§ **Texto dado**
┌────────

No sé muy bien cómo llegué a descargar “Dos años y un día” en mi sacrosanto ordenador. Porque esto es populacho, Atresmedia, mainstream que te cagas, y yo hace cosa de quince años que no pongo Antena 3 ni para insultar a ese pre-fascista de Pablo Motos. Deserté cuando A. dejó de ser un retoño y abandonamos por cansancio el universo de "Los Simpson". 

Sé quienes son Arturo Valls o Amaia Salamanca porque vivo en el mundo y a veces se cruzan conmigo en el espacio electromagnético. Pero nunca me había parado diez segundos a seguir sus artísticas evoluciones. Vivo en un planeta de pago donde me atiborro de otro tipo de ficciones, y de todo el deporte del universo, y tengo la barriga tan llena, y el espíritu tan satisfecho, que hay canales de la tele que tengo borrados de la memoria. Es esnobismo, sí, una pose cultureta, pero también es verdad que padezco una alergia muy peligrosa a los espacios publicitarios. Mi médica de cabecera sostiene que cada anuncio de la tele son veinte segundos menos de vida, y veinte neuronas menos en el epicentro de la inteligencia. Una cosa muy seria.

└────────

§ **Registros guardados**
┌────────

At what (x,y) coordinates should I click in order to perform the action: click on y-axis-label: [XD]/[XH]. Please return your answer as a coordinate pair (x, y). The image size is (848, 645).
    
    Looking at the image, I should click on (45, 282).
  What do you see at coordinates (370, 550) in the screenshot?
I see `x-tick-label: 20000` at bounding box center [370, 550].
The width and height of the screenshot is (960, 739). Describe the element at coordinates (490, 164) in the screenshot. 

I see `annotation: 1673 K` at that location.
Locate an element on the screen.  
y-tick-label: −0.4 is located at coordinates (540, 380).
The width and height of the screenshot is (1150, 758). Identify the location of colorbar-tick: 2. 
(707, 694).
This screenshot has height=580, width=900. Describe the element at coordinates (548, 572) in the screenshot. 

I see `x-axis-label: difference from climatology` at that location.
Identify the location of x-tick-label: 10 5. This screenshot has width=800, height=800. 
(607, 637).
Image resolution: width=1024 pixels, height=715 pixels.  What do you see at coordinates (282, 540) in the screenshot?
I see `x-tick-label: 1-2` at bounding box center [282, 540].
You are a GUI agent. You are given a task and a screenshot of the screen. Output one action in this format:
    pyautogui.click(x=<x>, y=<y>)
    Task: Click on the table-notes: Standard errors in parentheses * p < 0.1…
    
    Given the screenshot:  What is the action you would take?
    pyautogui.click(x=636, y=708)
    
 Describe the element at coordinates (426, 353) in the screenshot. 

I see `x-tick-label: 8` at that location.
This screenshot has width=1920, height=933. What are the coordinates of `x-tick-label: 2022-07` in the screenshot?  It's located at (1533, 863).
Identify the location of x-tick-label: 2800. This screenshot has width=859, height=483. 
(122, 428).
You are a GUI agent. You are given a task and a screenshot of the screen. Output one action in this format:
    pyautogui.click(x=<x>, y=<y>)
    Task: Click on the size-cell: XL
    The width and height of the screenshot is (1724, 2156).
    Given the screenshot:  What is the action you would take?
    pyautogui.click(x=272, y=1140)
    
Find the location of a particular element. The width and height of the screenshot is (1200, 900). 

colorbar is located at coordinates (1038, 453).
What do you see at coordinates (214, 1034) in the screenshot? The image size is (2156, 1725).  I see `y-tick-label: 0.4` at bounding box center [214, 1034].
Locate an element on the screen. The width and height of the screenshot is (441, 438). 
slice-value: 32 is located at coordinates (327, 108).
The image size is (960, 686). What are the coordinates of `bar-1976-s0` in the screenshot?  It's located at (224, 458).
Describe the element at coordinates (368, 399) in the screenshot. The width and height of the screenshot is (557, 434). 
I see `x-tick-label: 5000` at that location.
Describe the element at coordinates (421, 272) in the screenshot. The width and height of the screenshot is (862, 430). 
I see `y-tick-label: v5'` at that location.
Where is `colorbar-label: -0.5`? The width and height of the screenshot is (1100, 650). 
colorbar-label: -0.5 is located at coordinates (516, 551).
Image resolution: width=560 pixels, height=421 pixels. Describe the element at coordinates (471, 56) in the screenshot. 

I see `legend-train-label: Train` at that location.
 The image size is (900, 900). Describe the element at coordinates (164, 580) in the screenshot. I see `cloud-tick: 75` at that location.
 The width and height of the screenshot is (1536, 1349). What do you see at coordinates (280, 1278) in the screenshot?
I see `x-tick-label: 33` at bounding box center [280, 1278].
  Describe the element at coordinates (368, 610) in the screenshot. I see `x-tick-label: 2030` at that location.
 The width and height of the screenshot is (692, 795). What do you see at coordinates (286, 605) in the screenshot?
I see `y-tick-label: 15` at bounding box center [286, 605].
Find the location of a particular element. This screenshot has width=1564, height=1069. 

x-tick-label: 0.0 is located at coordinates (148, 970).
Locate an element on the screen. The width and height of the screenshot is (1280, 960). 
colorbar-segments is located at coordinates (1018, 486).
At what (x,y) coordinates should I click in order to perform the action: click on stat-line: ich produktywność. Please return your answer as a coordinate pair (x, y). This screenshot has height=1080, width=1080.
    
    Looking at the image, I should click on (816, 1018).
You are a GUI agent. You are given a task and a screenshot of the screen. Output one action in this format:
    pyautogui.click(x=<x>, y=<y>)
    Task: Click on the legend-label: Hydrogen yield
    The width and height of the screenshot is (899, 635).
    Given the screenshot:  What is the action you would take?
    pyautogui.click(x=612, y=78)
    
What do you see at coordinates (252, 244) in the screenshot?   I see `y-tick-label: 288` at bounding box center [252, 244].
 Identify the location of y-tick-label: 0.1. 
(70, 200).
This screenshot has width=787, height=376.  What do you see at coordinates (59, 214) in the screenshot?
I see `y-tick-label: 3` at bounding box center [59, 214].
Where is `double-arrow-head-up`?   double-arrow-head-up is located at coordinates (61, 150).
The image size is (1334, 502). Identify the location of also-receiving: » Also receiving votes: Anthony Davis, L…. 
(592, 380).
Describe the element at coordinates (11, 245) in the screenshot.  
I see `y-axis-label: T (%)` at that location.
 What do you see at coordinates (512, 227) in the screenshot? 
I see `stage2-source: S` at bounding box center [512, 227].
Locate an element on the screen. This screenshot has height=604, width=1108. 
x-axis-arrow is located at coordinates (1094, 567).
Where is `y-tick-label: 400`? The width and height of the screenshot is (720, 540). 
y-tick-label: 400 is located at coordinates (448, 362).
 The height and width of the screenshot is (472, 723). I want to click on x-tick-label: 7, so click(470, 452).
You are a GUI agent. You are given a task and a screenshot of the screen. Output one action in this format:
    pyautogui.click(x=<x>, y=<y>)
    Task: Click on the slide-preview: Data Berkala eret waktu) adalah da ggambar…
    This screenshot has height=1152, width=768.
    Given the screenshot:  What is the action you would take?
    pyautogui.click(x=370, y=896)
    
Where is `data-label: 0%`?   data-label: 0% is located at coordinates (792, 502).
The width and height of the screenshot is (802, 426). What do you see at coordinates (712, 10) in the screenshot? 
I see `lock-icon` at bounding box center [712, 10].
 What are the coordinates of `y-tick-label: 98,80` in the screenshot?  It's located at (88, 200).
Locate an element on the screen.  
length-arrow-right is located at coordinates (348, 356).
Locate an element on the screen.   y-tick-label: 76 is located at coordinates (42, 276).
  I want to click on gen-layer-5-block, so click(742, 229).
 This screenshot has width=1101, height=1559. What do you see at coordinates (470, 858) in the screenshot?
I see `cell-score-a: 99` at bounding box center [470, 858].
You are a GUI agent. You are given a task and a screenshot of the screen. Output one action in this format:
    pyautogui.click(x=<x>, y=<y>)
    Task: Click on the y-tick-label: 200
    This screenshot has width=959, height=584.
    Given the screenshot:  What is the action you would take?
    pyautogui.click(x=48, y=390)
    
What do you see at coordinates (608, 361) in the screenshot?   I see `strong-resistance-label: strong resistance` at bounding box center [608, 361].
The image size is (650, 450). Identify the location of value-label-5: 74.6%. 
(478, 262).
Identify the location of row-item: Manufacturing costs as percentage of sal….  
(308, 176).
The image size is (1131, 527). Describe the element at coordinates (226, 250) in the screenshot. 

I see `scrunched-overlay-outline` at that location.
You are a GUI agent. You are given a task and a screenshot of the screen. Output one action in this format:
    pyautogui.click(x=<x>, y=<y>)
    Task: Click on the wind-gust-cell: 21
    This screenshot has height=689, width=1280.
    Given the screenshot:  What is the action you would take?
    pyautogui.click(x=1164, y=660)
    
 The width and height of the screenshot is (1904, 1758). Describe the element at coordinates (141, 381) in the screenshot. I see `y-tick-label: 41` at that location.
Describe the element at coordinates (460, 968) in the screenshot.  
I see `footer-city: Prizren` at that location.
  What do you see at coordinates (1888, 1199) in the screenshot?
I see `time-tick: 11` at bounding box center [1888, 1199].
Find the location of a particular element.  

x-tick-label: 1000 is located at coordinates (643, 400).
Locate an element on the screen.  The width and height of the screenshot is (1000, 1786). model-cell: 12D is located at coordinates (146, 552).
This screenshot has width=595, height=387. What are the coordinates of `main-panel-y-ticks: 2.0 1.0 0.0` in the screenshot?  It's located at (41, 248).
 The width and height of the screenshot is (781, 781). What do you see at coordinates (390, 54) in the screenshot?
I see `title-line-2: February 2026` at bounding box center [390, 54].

└────────

§ **Qué hacer A**
En el texto dado, ¿qué dice la médica de cabecera sobre cada anuncio de la tele?
§ **Qué hacer B**
Pasa al inglés esta frase del texto dado: "Pero nunca me había parado diez segundos a seguir sus artísticas evoluciones."
§ **Qué hacer C**
Sigue escribiendo el texto dado a partir de su última frase.

§ **Resultado A**
Que cada anuncio son veinte segundos menos de vida y veinte neuronas menos en el epicentro de la inteligencia.

§ **Resultado B**
But I had never stopped for ten seconds to follow their artistic evolutions.

§ **Resultado C**
Tal vez llegué a “Dos años y un día” siguiendo a ese tipo a veces genial que es Miguel Esteban. Pudiera ser. Lo digo por autodisculparme. Pero vi los dos primeros episodios y me quise bajar de la burra. La serie no iba sobre los límites del humor, sino sobre un gilipollas que tiene que sobrevivir en el ecosistema carcelario: la típica tontería sobre que los reclusos son gente muy maja que crea síndromes de Estocolmo entre la gente decente. Pues nada, digo yo: todos a delinquir y a participar de la experiencia. 

Una memez, ya digo. Pero cada vez que dimitía de la serie, aparecía Adriana Torrebejano para decirme que no, que perseverara, que cada diez minutos iba a salir ella para mantener viva mi voluntad. Y yo le hice caso, claro, porque a mujeres como Adriana Torrebejano no se les puede decir que no. Va en contra del instinto. Es un imperativo biológico. Sería como dejar de comer o de respirar.